I scratched at my scruff. “Well, the next in line would be… Landon Xantian. Catherine, if you want me to throw my support behind that soft piece of tit-fat, you’re going to have to really sweeten the deal for me.”

“Ternias had Xantian executed last night.”

“Why would he do that? He was Ternias’s man all along.”

“Was it Eric Shordian who told you that?”

“It was…” I trailed off, my brow furrowing, “…I can’t believe I let that half-wit play me again.”

“He wasn’t playing you, Sherman.
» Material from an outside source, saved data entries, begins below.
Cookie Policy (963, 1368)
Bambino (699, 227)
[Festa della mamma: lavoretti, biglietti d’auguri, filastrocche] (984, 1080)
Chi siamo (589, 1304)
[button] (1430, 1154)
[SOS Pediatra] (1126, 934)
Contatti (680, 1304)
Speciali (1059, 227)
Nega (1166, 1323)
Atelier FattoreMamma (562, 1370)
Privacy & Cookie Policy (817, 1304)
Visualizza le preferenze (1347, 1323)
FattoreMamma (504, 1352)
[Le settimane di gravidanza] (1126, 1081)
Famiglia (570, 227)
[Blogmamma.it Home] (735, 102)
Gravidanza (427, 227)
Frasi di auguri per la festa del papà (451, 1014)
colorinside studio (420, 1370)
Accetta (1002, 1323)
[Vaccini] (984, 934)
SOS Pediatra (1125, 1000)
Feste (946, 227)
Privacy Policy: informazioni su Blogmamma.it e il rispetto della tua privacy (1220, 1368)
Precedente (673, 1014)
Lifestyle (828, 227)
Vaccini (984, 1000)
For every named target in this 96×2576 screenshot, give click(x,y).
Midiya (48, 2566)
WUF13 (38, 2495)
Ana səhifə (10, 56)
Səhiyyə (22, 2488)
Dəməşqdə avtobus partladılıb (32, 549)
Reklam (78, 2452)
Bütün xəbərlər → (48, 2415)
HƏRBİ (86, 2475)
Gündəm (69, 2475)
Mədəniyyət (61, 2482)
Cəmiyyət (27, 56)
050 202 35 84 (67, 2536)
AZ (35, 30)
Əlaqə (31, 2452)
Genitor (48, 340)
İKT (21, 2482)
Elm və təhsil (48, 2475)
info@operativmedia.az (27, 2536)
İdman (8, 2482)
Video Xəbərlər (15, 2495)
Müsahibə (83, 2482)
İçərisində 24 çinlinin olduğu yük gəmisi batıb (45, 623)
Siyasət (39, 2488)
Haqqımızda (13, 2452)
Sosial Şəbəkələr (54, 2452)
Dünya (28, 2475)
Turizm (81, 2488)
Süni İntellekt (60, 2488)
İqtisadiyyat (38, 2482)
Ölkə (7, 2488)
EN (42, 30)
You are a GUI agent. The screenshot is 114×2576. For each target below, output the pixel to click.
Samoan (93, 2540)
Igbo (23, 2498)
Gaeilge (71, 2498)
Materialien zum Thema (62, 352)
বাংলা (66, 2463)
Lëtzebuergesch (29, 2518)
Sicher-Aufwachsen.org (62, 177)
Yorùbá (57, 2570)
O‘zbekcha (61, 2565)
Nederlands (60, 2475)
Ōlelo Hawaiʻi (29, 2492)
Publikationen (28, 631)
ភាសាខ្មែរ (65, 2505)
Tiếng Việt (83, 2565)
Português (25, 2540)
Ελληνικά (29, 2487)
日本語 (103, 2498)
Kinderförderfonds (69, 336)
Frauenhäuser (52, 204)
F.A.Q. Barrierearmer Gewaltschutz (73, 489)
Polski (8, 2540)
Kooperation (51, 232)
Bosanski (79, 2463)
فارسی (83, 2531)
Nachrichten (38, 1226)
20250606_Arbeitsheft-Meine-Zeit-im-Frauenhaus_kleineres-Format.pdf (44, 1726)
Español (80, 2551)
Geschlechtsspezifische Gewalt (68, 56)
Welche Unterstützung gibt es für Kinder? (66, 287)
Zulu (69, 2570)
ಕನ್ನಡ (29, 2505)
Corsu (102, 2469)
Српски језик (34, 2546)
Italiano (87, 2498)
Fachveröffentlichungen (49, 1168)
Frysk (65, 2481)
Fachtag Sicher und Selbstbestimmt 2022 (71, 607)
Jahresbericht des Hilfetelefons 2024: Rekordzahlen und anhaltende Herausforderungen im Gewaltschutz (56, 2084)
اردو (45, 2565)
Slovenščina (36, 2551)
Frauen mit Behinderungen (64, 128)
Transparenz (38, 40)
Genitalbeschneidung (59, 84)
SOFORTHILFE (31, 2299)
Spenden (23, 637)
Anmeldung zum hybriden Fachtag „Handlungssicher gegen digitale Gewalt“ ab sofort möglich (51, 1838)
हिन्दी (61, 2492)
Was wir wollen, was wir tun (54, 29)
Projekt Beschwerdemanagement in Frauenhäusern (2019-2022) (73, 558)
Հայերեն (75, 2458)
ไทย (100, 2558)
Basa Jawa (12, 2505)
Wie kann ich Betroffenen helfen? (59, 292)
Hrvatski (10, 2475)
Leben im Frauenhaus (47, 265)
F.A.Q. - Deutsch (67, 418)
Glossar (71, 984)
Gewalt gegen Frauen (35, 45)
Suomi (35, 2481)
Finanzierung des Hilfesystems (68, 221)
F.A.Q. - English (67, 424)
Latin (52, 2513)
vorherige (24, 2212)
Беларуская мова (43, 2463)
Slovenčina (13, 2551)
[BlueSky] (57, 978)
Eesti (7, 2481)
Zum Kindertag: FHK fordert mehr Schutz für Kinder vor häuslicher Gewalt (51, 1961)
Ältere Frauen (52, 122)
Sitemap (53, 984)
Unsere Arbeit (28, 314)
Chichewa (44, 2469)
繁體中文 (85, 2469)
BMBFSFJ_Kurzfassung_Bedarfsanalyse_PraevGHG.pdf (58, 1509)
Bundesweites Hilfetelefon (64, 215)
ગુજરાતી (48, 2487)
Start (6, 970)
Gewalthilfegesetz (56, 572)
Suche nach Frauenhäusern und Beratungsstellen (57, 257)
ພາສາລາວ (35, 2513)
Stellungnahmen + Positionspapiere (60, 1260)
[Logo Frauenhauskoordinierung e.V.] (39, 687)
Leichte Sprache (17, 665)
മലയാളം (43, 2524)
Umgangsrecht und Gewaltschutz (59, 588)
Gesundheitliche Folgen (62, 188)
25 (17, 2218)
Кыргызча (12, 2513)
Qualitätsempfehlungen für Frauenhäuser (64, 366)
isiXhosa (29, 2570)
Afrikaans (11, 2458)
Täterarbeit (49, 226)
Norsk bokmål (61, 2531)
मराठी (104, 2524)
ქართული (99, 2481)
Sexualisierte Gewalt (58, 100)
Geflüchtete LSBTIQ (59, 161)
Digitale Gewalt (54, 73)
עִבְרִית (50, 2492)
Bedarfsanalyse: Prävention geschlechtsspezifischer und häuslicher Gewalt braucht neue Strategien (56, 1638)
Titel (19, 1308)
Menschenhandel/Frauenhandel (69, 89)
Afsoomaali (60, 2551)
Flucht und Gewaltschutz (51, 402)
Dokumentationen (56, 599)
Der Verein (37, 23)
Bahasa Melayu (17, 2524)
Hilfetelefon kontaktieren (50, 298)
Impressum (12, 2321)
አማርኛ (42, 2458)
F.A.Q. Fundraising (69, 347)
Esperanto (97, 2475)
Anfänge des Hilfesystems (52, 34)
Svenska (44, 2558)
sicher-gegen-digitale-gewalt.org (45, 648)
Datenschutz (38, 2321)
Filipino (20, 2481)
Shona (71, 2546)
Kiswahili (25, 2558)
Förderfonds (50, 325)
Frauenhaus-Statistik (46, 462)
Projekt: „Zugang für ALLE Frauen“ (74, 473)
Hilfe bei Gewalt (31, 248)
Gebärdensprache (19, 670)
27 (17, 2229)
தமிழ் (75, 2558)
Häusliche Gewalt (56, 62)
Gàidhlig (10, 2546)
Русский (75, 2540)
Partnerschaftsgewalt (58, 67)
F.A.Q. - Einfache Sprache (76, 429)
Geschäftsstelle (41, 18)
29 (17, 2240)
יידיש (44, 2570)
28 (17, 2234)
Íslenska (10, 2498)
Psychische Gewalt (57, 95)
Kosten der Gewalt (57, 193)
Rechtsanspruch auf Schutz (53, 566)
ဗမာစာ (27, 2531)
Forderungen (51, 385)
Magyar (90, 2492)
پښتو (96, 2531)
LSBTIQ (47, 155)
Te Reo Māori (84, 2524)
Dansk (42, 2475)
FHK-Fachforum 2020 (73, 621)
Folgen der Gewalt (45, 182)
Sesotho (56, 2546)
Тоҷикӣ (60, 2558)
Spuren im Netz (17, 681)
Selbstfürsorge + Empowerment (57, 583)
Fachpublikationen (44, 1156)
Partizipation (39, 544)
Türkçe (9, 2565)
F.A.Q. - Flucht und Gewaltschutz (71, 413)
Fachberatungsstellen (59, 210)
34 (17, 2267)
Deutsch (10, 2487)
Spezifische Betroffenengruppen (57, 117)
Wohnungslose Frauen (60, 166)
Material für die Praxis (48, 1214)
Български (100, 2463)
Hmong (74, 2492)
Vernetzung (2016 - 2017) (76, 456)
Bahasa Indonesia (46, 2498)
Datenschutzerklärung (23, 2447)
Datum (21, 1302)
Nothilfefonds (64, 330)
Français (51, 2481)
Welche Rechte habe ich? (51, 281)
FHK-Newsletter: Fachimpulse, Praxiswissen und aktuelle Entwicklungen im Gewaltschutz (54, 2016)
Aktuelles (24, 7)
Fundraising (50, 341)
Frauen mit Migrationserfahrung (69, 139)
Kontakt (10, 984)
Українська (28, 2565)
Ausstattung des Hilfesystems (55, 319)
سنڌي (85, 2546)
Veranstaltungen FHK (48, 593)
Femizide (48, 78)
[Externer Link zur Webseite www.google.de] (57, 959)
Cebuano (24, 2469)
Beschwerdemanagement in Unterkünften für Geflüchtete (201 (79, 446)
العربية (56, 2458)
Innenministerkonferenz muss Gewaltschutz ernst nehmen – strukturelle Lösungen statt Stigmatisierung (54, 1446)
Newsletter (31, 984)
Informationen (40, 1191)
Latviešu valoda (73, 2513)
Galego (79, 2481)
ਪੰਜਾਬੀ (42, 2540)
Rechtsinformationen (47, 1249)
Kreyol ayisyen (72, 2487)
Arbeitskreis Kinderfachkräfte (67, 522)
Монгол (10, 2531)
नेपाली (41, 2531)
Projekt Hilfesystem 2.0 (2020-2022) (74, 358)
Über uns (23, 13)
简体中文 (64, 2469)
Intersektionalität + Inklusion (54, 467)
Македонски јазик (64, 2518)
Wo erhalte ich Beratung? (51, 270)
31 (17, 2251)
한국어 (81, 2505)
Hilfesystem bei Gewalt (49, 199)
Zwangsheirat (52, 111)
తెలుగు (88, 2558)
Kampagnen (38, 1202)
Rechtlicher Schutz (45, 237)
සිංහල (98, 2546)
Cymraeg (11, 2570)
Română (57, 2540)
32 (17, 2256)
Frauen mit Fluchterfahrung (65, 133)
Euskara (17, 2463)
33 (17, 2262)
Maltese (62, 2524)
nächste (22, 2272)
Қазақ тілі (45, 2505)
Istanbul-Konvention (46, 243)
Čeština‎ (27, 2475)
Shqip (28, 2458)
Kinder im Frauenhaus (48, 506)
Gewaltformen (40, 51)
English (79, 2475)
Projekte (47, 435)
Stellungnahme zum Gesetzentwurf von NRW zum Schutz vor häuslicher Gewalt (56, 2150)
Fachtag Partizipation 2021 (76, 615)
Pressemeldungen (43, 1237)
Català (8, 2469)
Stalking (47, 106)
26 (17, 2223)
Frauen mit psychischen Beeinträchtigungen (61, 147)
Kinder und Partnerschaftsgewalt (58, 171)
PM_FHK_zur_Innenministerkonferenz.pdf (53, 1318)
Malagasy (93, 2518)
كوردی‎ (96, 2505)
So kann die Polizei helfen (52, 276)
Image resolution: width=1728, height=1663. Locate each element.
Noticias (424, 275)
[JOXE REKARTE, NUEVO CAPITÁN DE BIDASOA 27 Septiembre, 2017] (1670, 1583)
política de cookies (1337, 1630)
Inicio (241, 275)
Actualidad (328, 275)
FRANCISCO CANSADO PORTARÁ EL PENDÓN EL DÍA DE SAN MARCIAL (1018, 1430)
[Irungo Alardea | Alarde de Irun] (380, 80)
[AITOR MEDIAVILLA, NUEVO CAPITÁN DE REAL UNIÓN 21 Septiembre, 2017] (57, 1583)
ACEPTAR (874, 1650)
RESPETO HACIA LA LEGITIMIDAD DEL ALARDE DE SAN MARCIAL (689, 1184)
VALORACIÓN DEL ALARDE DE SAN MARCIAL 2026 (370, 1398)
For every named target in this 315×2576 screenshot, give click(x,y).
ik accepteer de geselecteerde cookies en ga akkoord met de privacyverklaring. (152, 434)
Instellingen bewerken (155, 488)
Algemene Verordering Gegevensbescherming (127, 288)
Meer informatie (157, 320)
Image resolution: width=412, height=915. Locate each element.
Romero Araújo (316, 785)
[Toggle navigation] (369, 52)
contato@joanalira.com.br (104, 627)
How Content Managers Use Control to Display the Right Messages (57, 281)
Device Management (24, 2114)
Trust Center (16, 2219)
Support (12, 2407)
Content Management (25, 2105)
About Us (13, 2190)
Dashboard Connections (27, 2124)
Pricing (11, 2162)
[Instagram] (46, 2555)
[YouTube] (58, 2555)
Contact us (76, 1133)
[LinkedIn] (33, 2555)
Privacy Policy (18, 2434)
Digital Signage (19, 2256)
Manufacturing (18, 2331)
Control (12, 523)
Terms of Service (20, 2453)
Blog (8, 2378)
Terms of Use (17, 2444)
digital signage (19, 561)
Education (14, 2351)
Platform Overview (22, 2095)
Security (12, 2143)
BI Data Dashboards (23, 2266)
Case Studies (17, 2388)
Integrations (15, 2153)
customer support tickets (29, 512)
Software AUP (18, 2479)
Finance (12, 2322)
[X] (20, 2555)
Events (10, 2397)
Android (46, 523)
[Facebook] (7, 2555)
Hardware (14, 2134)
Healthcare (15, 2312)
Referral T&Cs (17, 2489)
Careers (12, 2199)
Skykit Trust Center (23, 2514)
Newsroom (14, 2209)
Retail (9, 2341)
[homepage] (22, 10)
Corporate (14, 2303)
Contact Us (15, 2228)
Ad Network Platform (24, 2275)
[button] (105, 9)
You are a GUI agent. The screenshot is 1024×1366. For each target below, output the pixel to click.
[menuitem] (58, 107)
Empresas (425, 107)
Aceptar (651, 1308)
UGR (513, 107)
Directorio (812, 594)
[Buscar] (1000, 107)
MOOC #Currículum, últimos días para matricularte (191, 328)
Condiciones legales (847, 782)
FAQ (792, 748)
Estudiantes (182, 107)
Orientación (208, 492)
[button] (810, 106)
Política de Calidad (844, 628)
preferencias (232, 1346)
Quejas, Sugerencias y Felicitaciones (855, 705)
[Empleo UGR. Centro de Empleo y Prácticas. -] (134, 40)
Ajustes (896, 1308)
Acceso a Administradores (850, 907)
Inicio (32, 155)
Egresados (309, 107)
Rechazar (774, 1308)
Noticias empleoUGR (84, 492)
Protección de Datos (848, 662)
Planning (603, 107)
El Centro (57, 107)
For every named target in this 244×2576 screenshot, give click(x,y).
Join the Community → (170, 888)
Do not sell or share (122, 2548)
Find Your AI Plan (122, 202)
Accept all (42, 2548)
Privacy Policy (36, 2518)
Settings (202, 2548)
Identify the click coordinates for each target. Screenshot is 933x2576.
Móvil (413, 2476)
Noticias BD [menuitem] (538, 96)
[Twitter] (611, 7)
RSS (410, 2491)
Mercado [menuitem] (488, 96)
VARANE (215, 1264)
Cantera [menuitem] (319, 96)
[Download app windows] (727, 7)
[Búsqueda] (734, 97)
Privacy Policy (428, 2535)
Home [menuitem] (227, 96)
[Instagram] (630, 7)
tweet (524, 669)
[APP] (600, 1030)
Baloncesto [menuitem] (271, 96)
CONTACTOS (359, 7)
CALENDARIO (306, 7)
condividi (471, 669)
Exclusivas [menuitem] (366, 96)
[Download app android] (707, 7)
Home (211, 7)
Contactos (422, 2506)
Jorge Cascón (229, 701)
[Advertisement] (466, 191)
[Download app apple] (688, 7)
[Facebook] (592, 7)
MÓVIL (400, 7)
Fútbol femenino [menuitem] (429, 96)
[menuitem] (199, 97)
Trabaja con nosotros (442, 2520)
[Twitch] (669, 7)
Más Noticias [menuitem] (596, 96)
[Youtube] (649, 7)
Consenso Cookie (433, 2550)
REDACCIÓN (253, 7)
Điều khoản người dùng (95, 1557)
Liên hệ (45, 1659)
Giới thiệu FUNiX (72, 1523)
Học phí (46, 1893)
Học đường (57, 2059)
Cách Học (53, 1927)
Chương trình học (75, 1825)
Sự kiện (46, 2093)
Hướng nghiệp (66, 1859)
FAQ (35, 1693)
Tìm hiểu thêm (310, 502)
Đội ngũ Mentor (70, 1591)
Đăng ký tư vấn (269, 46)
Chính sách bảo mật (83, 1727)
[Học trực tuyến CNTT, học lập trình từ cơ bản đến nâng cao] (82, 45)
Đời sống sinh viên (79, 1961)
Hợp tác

He was simply Ternias’s useful idiot.” She chewed on her lip, “So was I, apparently.”

“Well, if not you, and not Xantian, then Droughtius is next in line. Sofia is dead, so that just leaves… me.”

“That leaves you.” She said. She looked at the top of my head, and smiled lecherously, “I find baldness quite handsome; you know. Especially on older men. Such a distinguished, confident look.”

“I’m married.”

“Did Elena know that?” She grinned, then laughed at my face.

“Does everyone know?!”

“Everyone who was looking. You two weren’t exactly subtle.” She leaned forward, her bodice draping to expose the tops of her pale breasts, “So, is there—”

“No.” I growled.

She leaned back in her chair, and shrugged. “You can’t blame a girl for trying.”

“I can, actually.” I glared at her, “So what’s your plan?”

She stood up, and pulled a torn sheet from her purse. She handed it to me, and said, “Meet me at that address in two hours. Come alone.”

I scoffed. “You think so little of me.”

“If I worked for Lucas, you would’ve been dead after yesterday’s conversation. You have no power anymore, and neither do I. Our fluid wealth was wasted on the war, and our familial wealth will soon be sequestered before we have a chance to begin trade talks. While we still have what little resources we have, we must use them.”

“Ternias would never take our businesses.”

“He would call it ‘nationalization,’ and divvy the assets amongst our barons. It was…” She wrung her hands guiltily, “…it was originally my idea.”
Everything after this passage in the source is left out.